Botany and Rare Plants
Many plant species of the California’s are found here and nowhere else in the world. Throughout its history, the Forest Service Pacific Southwest Region’s Botany and Rare Plants Program has relied on botanical skills and expertise to provide the public many benefits from the 18 national forests in California. Botany is a key discipline that contributes broadly to ecosystem conservation, protection, and management by providing a sound scientific approach to the conservation of plant biodiversity. A primary focus is on evaluating forest projects, conducting surveys and effects analyses for projects on the forests for threatened, endangered, and sensitive plant species and their habitats.
The Region 5 Ecology Program provides products and expertise fundamental to sustainable, science-based, multiple-use land management in the Pacific Southwest. The Program's principal purpose is to ensure and enable the application of current ecological science to land and resource management on the National Forests in California.
The Fisheries Program Vision is to conserve and restore the health, biodiversity, and productivity of aquatic resources and aquatic habitats on the national forests in California for present and future generations.
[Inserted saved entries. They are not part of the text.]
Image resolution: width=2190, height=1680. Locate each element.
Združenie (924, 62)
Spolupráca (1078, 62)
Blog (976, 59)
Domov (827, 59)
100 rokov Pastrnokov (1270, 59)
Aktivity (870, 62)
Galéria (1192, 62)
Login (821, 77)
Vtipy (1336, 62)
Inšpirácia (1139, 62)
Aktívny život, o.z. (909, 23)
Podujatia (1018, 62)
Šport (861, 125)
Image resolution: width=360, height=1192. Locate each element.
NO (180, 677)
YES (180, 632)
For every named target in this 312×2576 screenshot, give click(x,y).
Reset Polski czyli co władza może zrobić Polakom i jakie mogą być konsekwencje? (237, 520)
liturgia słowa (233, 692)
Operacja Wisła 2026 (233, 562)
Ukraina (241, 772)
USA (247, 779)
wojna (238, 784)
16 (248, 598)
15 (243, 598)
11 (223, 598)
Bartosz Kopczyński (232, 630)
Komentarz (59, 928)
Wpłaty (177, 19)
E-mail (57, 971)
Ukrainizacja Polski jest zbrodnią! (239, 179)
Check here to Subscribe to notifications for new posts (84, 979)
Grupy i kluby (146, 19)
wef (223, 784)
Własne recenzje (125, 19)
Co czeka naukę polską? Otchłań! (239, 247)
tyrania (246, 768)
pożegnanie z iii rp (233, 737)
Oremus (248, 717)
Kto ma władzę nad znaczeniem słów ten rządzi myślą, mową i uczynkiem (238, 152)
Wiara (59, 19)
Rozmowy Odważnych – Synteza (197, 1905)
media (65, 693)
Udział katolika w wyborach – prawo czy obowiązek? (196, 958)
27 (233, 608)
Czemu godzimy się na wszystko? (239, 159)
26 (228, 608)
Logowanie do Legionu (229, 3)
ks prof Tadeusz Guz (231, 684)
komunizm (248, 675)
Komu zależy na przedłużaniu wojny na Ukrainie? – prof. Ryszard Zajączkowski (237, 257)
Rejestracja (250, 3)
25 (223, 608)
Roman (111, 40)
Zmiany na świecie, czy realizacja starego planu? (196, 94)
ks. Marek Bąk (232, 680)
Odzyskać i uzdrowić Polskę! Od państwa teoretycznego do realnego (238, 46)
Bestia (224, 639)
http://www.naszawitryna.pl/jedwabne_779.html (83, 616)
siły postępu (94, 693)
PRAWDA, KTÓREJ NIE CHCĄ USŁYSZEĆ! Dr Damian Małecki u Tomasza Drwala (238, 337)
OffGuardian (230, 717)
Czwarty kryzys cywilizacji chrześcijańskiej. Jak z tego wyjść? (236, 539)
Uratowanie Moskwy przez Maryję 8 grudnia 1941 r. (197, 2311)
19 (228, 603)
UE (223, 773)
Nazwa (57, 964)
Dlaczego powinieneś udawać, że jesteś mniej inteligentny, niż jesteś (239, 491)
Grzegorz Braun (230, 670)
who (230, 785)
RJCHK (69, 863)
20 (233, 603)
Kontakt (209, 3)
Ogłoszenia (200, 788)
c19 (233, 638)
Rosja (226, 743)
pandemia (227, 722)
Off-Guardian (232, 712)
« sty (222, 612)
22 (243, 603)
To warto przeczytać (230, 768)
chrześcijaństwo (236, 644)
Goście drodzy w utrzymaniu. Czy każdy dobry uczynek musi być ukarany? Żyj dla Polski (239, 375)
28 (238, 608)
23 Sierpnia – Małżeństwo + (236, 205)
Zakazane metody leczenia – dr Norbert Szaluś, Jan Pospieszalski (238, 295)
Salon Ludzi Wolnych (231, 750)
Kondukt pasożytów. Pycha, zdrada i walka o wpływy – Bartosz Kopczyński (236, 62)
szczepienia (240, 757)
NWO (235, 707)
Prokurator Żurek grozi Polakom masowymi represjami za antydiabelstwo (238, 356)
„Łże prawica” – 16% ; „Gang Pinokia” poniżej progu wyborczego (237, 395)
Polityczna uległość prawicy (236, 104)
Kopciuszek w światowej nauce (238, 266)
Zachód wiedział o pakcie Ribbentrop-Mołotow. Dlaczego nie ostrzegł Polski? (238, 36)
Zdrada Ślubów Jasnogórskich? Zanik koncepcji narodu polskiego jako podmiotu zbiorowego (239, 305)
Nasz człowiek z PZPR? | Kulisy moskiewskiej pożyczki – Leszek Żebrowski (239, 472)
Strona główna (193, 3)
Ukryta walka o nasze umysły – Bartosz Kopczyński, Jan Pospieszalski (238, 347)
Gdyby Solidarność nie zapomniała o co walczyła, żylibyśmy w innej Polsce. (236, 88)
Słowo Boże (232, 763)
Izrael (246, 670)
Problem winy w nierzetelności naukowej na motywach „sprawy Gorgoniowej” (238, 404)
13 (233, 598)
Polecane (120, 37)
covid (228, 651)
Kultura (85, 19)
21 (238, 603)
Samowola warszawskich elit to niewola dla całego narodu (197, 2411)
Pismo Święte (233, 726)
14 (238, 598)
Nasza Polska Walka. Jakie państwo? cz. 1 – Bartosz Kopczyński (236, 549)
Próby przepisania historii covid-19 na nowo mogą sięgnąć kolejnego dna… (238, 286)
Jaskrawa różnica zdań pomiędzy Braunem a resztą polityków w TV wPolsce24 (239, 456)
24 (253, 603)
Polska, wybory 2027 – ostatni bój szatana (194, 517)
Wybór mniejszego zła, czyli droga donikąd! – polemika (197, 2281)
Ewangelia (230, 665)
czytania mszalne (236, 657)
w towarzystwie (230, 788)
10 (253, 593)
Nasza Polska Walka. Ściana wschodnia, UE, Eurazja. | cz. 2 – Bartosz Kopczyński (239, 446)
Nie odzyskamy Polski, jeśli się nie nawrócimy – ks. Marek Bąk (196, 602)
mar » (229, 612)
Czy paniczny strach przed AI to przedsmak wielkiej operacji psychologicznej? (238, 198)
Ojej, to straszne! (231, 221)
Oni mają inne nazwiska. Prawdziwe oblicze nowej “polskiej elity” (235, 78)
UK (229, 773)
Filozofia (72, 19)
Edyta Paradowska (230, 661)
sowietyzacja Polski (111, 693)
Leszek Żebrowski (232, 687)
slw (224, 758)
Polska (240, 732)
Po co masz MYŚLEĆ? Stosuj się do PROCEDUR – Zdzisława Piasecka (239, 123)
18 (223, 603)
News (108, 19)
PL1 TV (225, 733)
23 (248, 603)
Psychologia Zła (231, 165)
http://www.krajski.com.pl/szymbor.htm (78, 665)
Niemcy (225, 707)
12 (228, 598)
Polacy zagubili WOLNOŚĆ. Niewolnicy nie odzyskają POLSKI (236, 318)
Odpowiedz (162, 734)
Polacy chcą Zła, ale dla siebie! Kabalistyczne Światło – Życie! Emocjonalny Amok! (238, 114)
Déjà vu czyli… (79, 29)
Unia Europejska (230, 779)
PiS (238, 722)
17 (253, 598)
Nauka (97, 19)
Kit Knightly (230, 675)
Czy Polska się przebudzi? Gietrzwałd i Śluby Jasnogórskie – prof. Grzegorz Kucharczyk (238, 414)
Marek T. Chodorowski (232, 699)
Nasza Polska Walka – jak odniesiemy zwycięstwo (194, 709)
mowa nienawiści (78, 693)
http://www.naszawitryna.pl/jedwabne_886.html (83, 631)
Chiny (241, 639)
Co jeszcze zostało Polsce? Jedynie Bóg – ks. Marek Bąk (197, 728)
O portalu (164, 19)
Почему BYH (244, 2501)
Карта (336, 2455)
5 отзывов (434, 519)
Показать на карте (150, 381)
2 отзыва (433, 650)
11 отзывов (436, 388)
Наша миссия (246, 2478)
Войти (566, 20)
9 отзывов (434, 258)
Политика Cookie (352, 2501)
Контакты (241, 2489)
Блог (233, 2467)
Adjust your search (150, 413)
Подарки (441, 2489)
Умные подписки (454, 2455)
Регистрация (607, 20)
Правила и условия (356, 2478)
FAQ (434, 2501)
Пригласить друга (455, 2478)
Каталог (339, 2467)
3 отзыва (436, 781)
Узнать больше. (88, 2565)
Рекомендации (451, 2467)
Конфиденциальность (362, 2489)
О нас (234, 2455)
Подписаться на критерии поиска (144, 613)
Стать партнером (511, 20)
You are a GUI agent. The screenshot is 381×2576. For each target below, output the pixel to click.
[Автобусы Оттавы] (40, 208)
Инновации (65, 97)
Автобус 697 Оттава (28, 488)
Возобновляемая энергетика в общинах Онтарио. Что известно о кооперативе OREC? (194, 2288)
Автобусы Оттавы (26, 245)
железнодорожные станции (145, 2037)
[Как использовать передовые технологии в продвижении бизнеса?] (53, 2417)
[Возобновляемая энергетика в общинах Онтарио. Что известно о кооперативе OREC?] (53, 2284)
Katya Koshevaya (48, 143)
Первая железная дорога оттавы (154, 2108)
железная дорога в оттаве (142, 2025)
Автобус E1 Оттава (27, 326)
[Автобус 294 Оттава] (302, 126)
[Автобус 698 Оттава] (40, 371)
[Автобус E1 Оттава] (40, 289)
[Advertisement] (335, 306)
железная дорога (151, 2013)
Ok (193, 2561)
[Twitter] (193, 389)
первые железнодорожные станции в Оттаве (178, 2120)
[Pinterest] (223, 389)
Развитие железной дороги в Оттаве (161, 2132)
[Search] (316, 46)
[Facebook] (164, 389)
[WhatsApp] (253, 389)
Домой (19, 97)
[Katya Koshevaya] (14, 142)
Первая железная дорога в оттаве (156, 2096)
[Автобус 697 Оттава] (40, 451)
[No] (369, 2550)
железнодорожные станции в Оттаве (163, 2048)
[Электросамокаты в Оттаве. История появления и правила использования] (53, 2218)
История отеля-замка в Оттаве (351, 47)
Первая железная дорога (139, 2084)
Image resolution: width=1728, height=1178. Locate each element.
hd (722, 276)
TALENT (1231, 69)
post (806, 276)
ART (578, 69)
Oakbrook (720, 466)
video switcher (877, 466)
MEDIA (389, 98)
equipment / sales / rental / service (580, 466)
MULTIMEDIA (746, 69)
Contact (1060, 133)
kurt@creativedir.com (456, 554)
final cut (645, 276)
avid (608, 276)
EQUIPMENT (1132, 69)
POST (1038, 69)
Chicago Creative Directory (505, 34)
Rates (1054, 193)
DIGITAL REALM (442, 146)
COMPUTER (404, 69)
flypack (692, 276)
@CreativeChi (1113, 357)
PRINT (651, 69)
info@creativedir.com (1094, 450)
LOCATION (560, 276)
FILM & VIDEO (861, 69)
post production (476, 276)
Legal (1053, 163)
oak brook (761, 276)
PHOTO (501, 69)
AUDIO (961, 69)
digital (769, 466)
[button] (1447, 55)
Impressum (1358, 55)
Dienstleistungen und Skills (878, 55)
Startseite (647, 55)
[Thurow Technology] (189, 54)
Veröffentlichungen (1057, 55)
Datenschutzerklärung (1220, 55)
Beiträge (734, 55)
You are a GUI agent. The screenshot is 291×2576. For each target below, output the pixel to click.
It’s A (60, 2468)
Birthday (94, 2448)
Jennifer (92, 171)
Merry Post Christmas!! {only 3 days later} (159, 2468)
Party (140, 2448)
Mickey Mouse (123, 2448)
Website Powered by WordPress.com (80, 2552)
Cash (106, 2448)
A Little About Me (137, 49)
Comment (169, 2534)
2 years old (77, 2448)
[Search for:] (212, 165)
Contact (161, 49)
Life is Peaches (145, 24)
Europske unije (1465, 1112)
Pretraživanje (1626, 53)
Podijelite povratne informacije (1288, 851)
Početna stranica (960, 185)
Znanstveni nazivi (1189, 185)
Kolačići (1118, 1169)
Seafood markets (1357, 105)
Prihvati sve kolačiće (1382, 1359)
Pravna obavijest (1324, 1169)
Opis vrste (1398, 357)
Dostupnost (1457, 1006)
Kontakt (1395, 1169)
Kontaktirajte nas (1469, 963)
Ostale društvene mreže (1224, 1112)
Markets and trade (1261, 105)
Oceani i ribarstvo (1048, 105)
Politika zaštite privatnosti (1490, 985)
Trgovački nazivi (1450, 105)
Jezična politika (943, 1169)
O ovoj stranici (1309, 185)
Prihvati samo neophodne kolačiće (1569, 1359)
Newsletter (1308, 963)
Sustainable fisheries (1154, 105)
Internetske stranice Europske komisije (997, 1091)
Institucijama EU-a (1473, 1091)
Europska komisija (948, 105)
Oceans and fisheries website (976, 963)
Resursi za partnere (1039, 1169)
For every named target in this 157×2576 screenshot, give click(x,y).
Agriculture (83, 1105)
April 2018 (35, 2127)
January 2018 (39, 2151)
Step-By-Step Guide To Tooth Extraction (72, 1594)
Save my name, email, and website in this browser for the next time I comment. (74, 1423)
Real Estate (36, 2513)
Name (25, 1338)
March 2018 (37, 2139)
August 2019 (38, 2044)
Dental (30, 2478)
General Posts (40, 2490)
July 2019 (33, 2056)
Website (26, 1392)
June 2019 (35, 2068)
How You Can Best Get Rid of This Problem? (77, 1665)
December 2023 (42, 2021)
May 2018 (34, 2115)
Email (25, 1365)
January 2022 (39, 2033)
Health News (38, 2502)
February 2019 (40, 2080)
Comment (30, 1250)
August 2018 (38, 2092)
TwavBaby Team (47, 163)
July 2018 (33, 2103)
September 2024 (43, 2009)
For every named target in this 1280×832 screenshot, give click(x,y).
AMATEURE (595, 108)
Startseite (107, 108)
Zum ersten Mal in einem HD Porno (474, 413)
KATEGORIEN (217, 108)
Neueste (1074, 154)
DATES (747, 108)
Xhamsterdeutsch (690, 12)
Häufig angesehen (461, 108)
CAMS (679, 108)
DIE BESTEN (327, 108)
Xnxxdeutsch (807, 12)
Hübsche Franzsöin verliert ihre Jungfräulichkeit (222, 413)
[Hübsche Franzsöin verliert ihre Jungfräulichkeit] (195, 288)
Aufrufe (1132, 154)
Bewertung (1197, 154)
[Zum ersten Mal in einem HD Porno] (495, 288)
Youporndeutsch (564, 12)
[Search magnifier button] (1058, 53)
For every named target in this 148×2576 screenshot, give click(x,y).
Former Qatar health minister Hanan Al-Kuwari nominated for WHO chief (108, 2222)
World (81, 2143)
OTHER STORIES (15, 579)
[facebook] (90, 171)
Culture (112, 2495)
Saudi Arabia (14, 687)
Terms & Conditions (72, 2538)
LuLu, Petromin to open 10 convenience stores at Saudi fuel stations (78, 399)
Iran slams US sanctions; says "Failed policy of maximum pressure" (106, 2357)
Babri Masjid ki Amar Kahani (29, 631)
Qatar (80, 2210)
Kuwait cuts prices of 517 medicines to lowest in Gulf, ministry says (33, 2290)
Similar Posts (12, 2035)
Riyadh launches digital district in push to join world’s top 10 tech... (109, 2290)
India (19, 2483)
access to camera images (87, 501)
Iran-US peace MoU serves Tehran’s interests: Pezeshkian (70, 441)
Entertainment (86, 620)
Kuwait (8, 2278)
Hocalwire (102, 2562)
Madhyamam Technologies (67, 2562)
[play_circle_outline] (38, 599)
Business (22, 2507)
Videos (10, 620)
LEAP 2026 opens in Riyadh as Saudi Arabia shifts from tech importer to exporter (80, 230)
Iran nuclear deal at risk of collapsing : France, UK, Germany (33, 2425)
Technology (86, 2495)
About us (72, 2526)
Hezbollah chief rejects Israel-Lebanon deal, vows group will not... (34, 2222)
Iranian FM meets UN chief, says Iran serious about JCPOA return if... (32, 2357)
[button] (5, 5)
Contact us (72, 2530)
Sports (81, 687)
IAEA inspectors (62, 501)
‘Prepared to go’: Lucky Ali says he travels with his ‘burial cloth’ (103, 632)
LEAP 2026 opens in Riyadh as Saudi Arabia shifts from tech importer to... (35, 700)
The Wildlife Program assists field biologists in attaining the Region’s wildlife priorities to manage wildlife habitat resources from a healthy ecosystem perspective. The Wildlife Program covers terrestrial animal species not considered 'threatened, endangered or sensitive' species (TES). We have a specific TES program for species with this designation. The Wildlife Program includes various Get Wild! partnerships to assist in 1) administering wildlife management activities to protect and restore native habitats important for conserving biodiversity; 2) managing habitats in a manner that meets public demand for hunting and wildlife viewing and appreciation; and 3) to assure a well-trained work force and effective organizational structure for applying best science and management in meeting the wildlife-related goals of the Agency.